Internal audit can gain budget by cross charging services for investigations to the department being investigated instead of taking the investigation cost out of your limited budget. You might consider outsourcing statutory or other specialty audits otherwise requiring travel.
Memberships like The Internal Audit Peer Group (IAPG) from The Neu Group can save time and costs by providing you with information so you don’t have to recreate the wheel for audit coverage.
There are several ways to gain budget with SOX, including outsourcing or co-sourcing with specialty firms to transfer the risk of resource peaks and valleys. If you negotiate multi-year fixed fee contracts, your company won’t need to worry about hourly rates. There’s also an opportunity to save big by donating a few of your lower-cost team members to reduce testing hours with the provider.

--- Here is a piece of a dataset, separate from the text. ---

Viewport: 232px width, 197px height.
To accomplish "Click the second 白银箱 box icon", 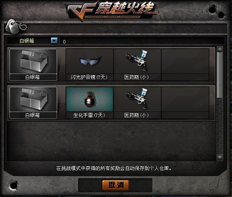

If you’re looking to gain access to additional subject matter expertise, consider pulling guest auditors from other departments for 2–3 week projects or IT specialty audits, or bringing in college interns with in-demand skill sets like computer science and data analytics. Internal audit can also team up with internal groups who already are using advanced analytics or AI to give internal auditors on-the-job experience in cutting-edge technology.
Finally, there is an additional opportunity to effectively strengthen broader risk coverage by assessing the Three Lines of Defense model within your company. You will likely find many “audit” type of functions buried within most organizations that contain significant resources. By definition, these resources will be working on very focused subject areas, which normally will not register in the top 25 risks of the company. There is an opportunity to sell the fact that the company is spending money and time addressing lower level risks, when with internal audit department collaboration, the spending could have a much higher return on investment. Leveraging these hidden resources can help cover global risks of importance.
Internal audit may continually struggle with low budget, but there are many opportunities for smaller audit functions to provide more and better coverage. No matter the size of the department, it’s the CAE’s responsibility to steer the Audit Committee and executive management in the right direction regarding their expectations for risk. When they understand the importance of global risk coverage and what is needed to provide it, internal audit will be in a stronger position to increase its budget. At the same time, a smaller audit department needs to stay innovative to obtain and stretch their resources. With these measures, a small internal audit function can break the stereotypes to provide comprehensive risk coverage while adding value to the organization.